Wednesday, April 12, 2017

April 23, 2016



April 23, 2016

Written by Maximus Peperkamp, M.S. Verbal Engineer

Dear Reader,

In “Human Behavior as Language: Some Thoughts on Wittgenstein” (2006) Emilio Ribes-Iñesta writes “Human behavior cannot be understood if we separate language and social practice. Language without social practice and social practice without language are senseless.” There is no question about it that “we separate language and social practice” all the time, and, that as a consequence, “our social practice” as well as our “language” are “senseless.” Why do we do this? Although he touches on this issue, Ribes-Iñesta cannot really ask and answer this question. He doesn’t know about the distinction between Sound Verbal Behavior (SVB) and Noxious Verbal Behavior (NVB).

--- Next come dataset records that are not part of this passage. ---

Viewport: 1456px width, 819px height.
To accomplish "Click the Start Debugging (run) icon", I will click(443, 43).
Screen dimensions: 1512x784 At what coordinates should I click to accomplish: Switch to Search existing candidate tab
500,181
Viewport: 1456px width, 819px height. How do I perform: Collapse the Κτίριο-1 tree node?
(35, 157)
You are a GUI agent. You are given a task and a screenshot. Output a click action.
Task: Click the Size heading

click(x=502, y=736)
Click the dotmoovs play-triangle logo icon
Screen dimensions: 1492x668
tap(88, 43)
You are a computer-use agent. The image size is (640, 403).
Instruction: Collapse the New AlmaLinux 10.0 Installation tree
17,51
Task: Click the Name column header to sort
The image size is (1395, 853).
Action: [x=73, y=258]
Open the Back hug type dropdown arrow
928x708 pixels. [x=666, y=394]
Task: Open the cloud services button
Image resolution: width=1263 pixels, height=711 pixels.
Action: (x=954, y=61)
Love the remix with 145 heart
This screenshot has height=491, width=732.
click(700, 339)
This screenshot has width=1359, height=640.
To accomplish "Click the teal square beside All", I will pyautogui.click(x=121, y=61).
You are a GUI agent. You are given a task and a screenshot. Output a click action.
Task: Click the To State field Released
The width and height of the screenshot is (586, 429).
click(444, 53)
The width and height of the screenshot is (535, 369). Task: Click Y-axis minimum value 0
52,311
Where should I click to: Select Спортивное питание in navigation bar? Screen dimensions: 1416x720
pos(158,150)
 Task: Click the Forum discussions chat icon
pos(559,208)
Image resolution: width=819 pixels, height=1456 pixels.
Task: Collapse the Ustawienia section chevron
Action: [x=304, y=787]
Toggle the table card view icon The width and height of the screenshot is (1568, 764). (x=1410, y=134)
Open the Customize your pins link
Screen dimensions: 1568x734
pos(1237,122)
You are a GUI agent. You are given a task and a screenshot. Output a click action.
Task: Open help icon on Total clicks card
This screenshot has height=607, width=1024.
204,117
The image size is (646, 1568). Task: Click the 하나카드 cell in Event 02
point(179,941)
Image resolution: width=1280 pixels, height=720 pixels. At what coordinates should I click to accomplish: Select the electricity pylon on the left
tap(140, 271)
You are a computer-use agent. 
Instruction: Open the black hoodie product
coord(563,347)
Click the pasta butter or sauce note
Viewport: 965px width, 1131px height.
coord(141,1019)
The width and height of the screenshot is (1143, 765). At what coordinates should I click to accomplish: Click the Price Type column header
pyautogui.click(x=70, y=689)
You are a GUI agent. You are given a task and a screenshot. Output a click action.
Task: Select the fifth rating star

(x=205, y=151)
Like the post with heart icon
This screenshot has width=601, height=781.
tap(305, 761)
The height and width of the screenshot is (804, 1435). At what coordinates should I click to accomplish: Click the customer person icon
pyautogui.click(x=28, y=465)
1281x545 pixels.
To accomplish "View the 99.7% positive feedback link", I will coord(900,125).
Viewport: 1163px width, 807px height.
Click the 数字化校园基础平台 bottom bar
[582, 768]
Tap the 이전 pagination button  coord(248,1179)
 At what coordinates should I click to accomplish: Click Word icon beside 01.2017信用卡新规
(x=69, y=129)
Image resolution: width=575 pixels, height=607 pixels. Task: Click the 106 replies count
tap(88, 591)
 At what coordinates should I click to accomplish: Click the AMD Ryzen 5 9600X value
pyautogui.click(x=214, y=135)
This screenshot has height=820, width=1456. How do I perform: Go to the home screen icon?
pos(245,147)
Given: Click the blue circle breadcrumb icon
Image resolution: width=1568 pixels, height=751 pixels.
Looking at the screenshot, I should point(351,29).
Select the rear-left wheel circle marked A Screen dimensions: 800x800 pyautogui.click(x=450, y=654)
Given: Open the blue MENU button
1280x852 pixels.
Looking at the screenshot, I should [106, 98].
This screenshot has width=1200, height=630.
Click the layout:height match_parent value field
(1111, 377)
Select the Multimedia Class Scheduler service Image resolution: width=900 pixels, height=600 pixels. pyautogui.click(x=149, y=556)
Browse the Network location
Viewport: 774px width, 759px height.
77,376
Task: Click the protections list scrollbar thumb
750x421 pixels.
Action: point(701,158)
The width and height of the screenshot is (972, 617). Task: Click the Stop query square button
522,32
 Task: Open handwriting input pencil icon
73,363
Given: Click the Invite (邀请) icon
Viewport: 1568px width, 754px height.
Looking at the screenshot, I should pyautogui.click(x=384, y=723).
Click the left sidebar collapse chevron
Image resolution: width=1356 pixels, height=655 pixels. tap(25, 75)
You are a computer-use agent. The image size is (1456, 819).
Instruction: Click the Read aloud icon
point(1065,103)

The separation between language and social practice occurs and keeps occurring because of how we talk. It doesn’t occur in SVB, it only occurs in NVB. Ribes-Iñesta’s, and Wittgenstein’s and Skinner’s, insistence on  language is key to experiencing and understanding the SVB/NVB distinction. When  Ribes-Iñesta writes that “Human psychological phenomena, either identified as individual experience or as behavior, become meaningful only in the context of social life, always occurring as language and through language”, he refers to SVB, not NVB. 
And, when Wittgenstein asserts “to imagine a language means to imagine a form of life” (1953, pp. 8, 19), he too, unknowingly, refers to SVB. Also, Skinner was inadvertently referring to SVB, when he began his book Verbal Behavior (1957, p. 1) with the following sentences:  “Men act upon the world, and change it, and are changed in turn by the consequences of their action. Certain processes, which the human organism shares with other species, alter behavior so that it achieves safer and more useful interchange with a particular environment” (italics added by me).  Skinner was not referring to NVB, in which the speaker’s voice is experienced by the listener as an aversive stimulus, in which the speaker is forcing the listener to listen and coercing him or her to do as he or she is saying. Why do we need a “safer and more useful interchange with a particular environment” in the first place? We need it, because NVB deteriorates such a positive environment. Furthermore, we need SVB to experience safety and to make sense of the world. We will be changed by SVB speech actions. And, we will change our world by reducing our NVB.

April 22, 2016



April 22, 2016

Written by Maximus Peperkamp, M.S. Verbal Engineer

Dear Reader,

In “Human Behavior as Language: Some Thoughts on Wittgenstein” (2006) Emilio Ribes-Iñesta writes “Given the characteristics of Wittgenstein’s writings, I will quote him extensively in order not to distort his ideas.” He is trying stay as true to what Wittgenstein was actually saying as he could. Ribes-Iñesta carefully explains why he gives Wittgenstein so much room, so much context. “This expositive method has nothing to do with a doctrinary or exegetic attitude regarding Wittgenstein’s claims; it is only a safe method to transcribe his arguments properly.” Although Ribes-Iñesta does a great job transcribing Wittgenstein’s arguments, what was not mentioned was that Wittgenstein was attempting to describe Sound Verbal Behavior (SVB).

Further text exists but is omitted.